### Exercise goal
Transcribe exactly, and only, the lines running from the one with "The height and" to the end of the entries below, both included, without any pictures.

++++ Exercise data ++++

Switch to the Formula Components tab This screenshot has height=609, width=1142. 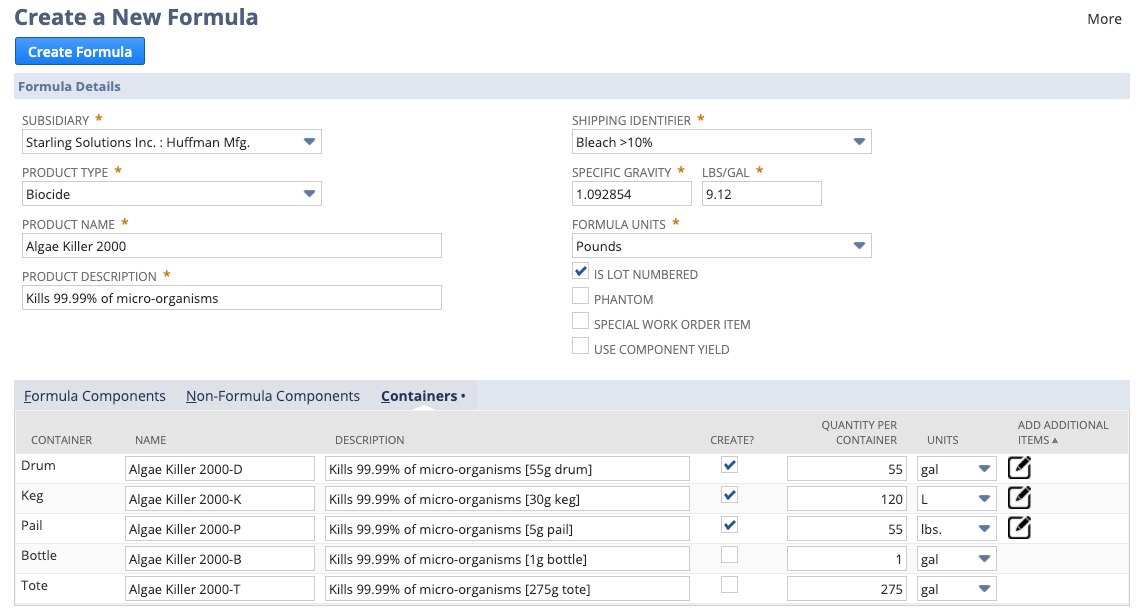95,396
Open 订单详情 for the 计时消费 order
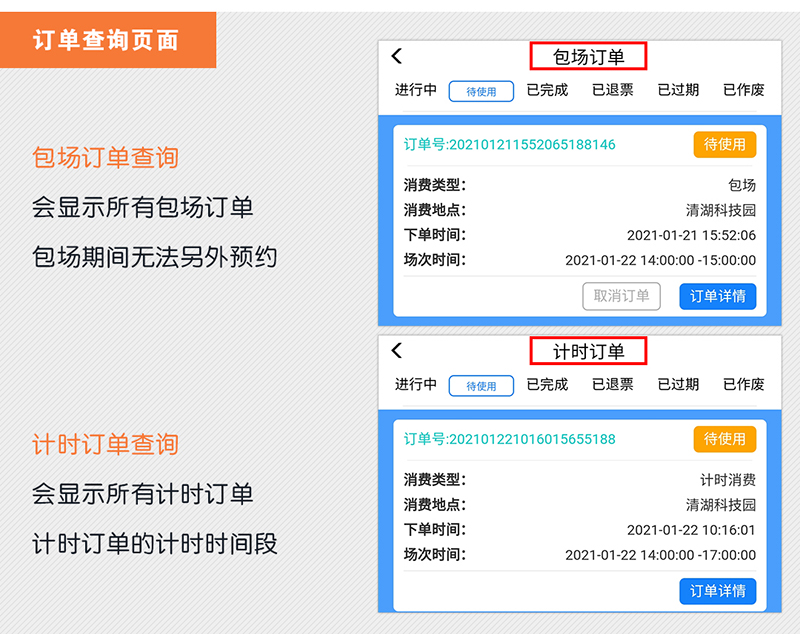 click(x=718, y=590)
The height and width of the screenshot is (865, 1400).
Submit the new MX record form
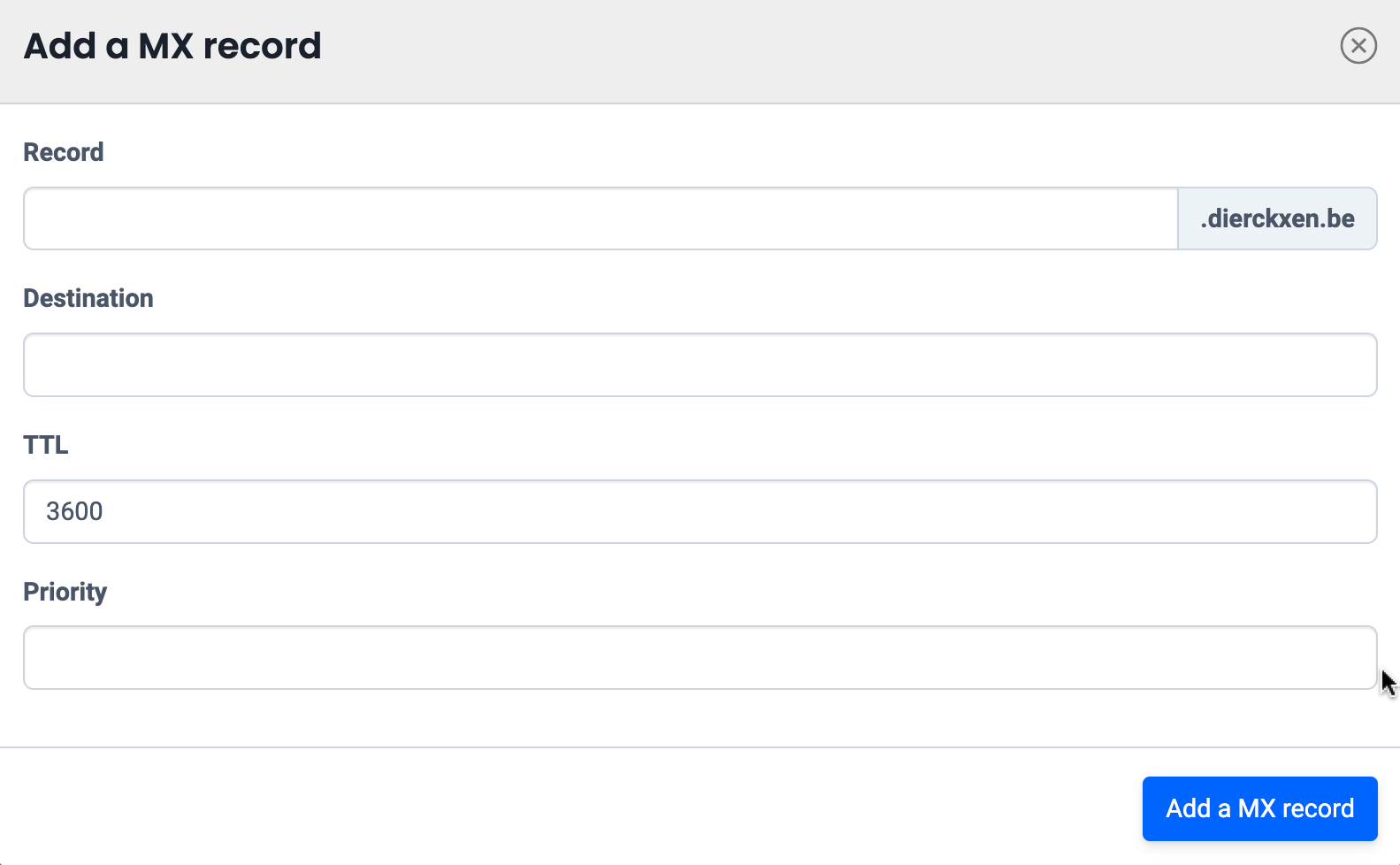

++++

### Solved exercise
The height and width of the screenshot is (865, 1400).
Submit the new MX record form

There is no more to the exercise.